The problem: We hire white men in overwhelming numbers, while people of color and women often are excluded from the search process itself.
Today, I applaud Delaware State University, a historically black university, for its courage in hiring Chuck Bell, who happens to be white, as its new athletics director in the face of certain opposition. Already, people at the school are saying it's wrong for a Historically Black College or University (HBCU) to have a white athletics director.
I am confident Bell will serve the school's mission and vision for its future, but he will have a difficult time overcoming the critics. One must ask the question: Is the university best served by hiring the best people of color, or the best people irrespective of color? It seems in this case, it made the decision to hire the person it considers to be the most talented.
There will be people on Delaware State's campus, as well as at other schools, who hope Bell fails. But based on his previous record, failure seems unlikely.
Some will view him, unfairly, as an "overseer," dictating to his staff. Bell is going to have to consider all of his decisions very carefully, with an eye toward how they will be perceived on campus; and in many ways, that puts him in an unfair situation -- a situation the few African-Americans who have been ADs on predominantly white campuses have also endured.
Bell, who has hired many people of color as head coaches in his previous roles, knows unfair expectations often are placed on people of color who are hired for a high-profile position. I think Bell, who hired Dr. Fitz Hill as head football coach at San Jose State, can work with the table reversed at Delaware State.
Shelly Terry is a former basketball player at Alabama A&M, also an HBCU. She said, "Some alumni, staff and a few students will always resent [Bell's] presence. Of that, I am sure. However, I also know that black people are fairly accepting. We want to cheer for the Asian guy singing country at the Apollo. We want to applaud the poorly dancing white guy at the party. Ultimately, if Bell can show the Delaware State/HBCU community that his vision is aligned with the school's and that his motives are honorable, eventually he will be accepted -- probably even give him a cool nickname."

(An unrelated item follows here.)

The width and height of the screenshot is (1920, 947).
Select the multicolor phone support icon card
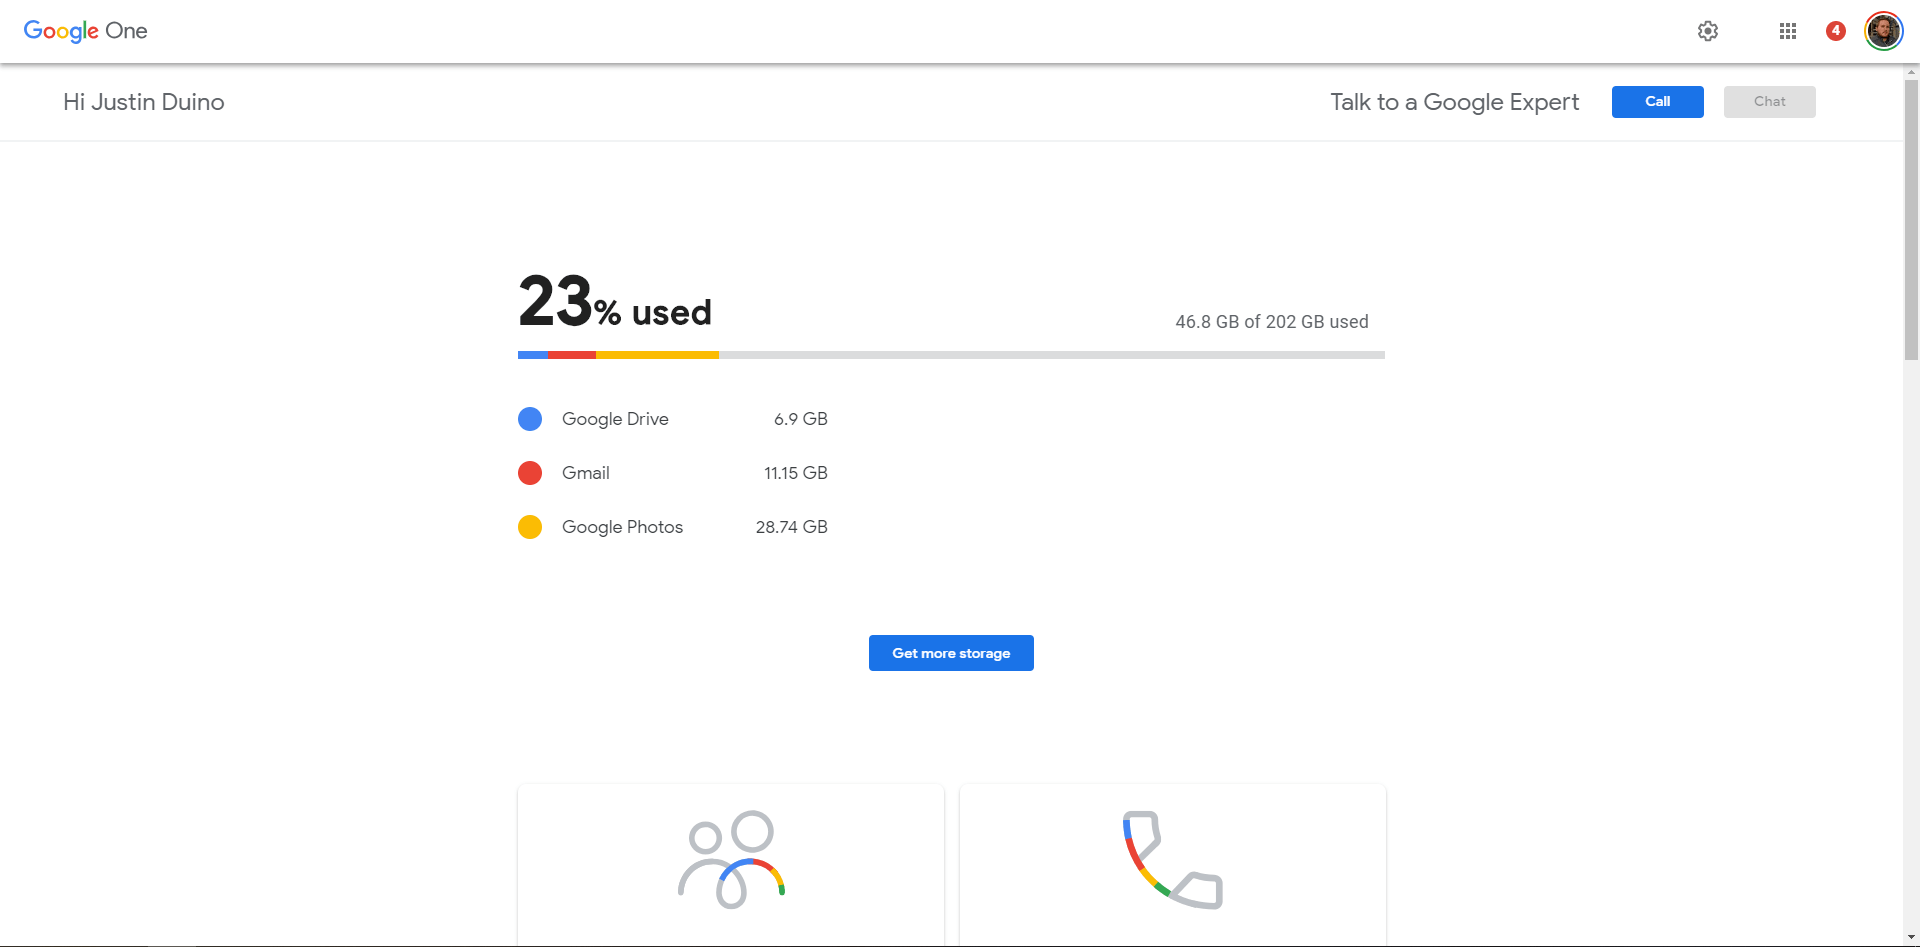point(1172,862)
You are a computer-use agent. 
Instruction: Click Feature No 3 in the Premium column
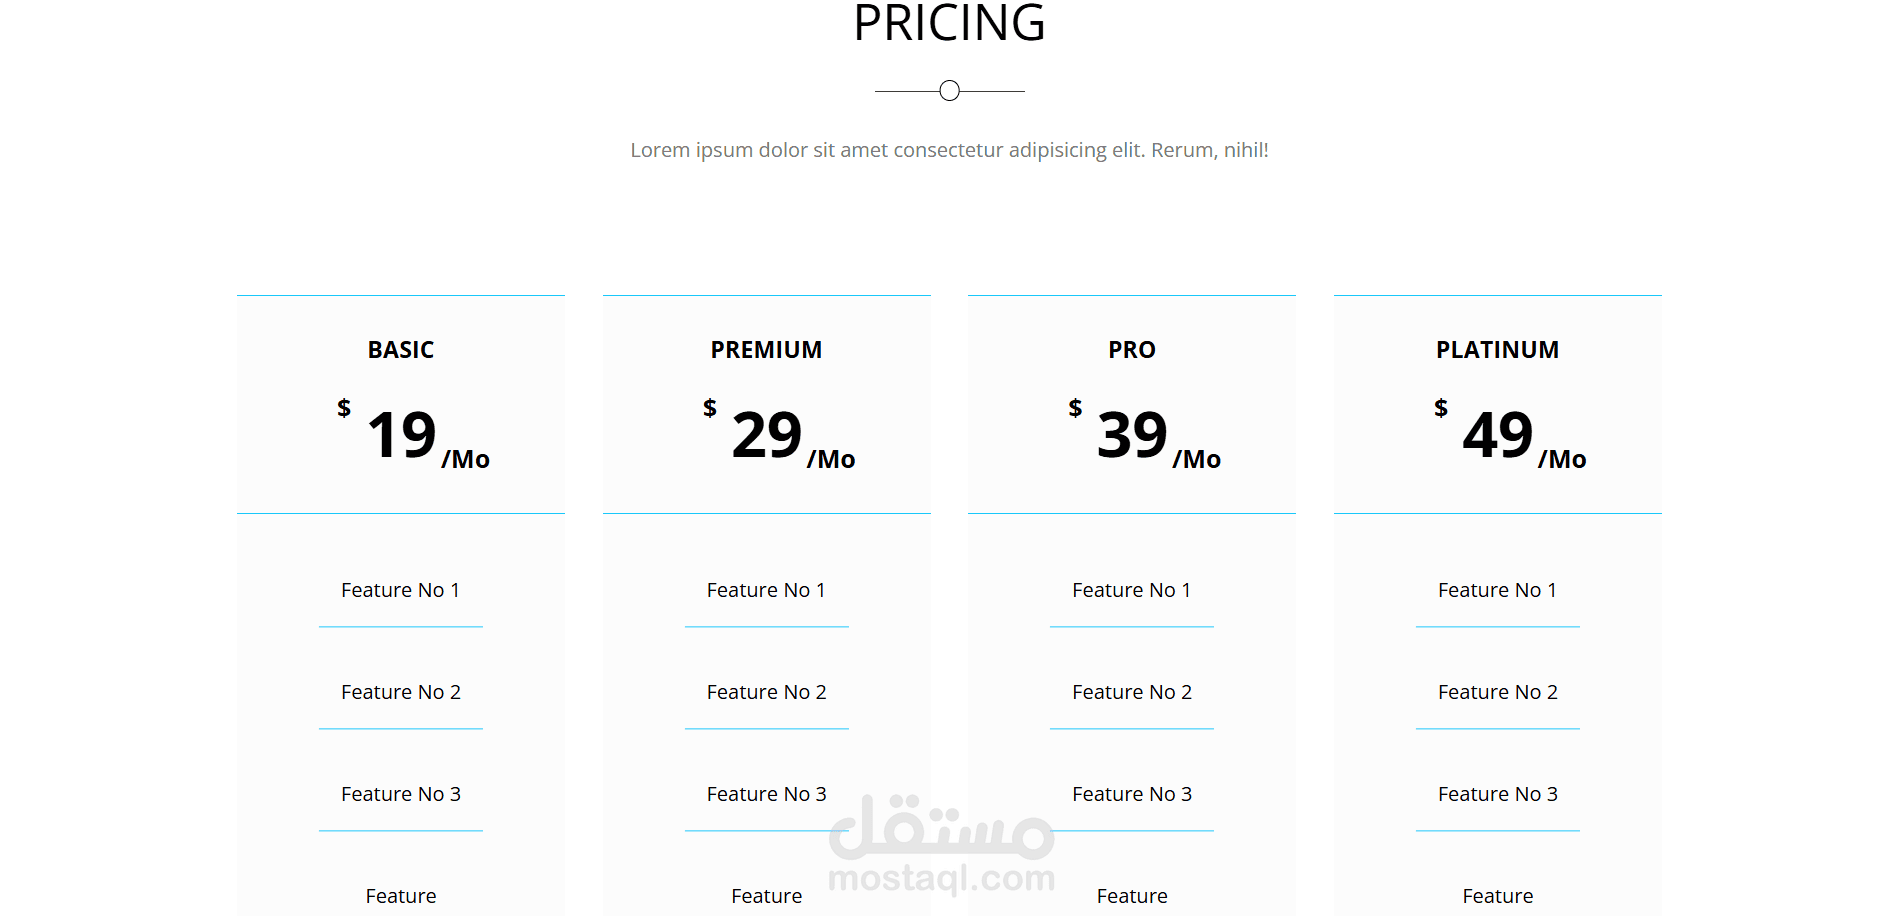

Please do not misunderstand my point. I am strongly in favor of bringing more African-Americans, other people of color and women into top executive positions in college sports. The reality is that just 3.4 percent of all Division I athletics directors are black, while 95 percent are white. These figures exclude the HBCUs, where it is often assumed that all student-athletes and employees are African-American. Last year, 80 percent of the nearly 3,300 students enrolled at Delaware State were African-American, and 13 percent were white. That is almost exactly the national average for white students at HBCUs.